2022Lokaal01 - Burgemeesters erg bezorgd om woonnoden jonge gezinnen en alleenstaande ouders.png
Provider image

Dat jonge gezinnen geen eigen woning meer kunnen kopen in hun gemeente ervaren de burgemeesters als een van de grote problemen op de woningmarkt. Ook de bouwshift zal tegen 2040 niet gehaald worden, omdat de huidige regeling onbetaalbaar is voor de lokale besturen. Ze willen een sterke rol spelen, maar kijken voor blijvende oplossingen vooral naar de centrale overheden. Dat blijkt uit een VVSG-enquête.

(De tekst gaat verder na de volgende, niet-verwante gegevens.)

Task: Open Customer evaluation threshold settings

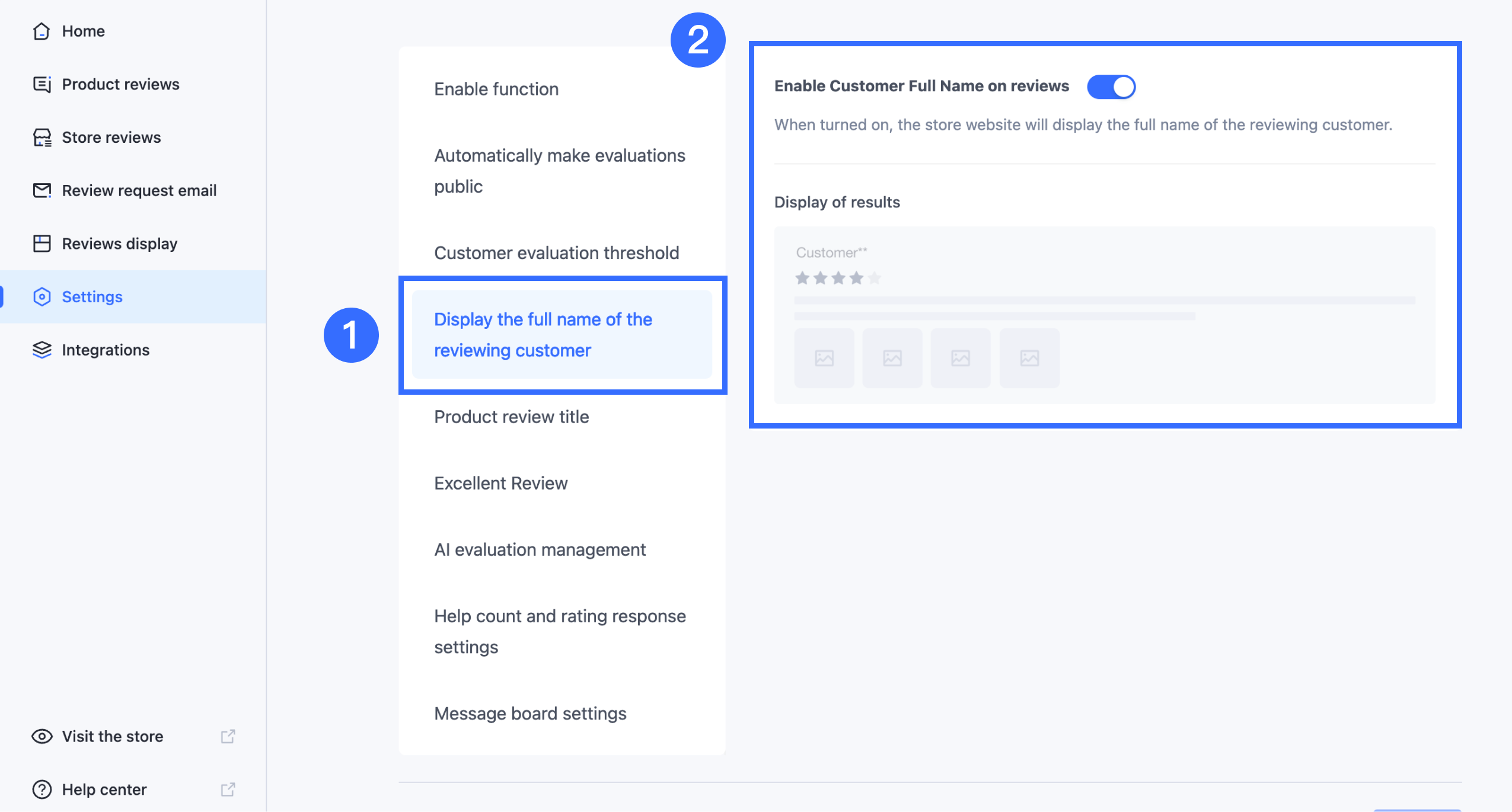Action: [556, 253]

De helft van de burgemeesters vindt het een groot probleem dat jonge gezinnen geen woning kunnen kopen in hun gemeente. Burgemeester Veerle Baeyens van Haaltert: ‘Jonge mensen brengen dynamiek mee, ze zijn de toekomst van een gemeente en ze dromen van een eigen woning. Het is moeilijk om ze in de gemeente te houden, als er weinig betaalbaars te vinden is als eerste woning.’ Ook het tekort aan sociale woningen is een probleem. ‘Meer sociale huurwoningen en betaalbare kavels zijn belangrijk om de druk op de markt weg te nemen en wonen betaalbaar te houden,’ zegt burgemeester Hans Eyssen van Holsbeek. Meer dan acht op de tien burgemeesters vinden dat de centrale overheden ook de private sector moeten stimuleren, activeren en ondersteunen om betaalbare en energiezuinige woningen te bouwen. Dit zou zeker jonge gezinnen kunnen helpen, luidt het. Heel wat burgemeesters maken zich ook zorgen over de hoge huurprijzen en de ondermaatse woningkwaliteit op de private huurmarkt. Marc Snoeck, burgemeester van Halle: ‘Een eenvoudig huurappartement met twee slaapkamers kost hier op de private markt al gauw 850 euro, dat is erg veel voor een alleenstaande moeder met kinderen.’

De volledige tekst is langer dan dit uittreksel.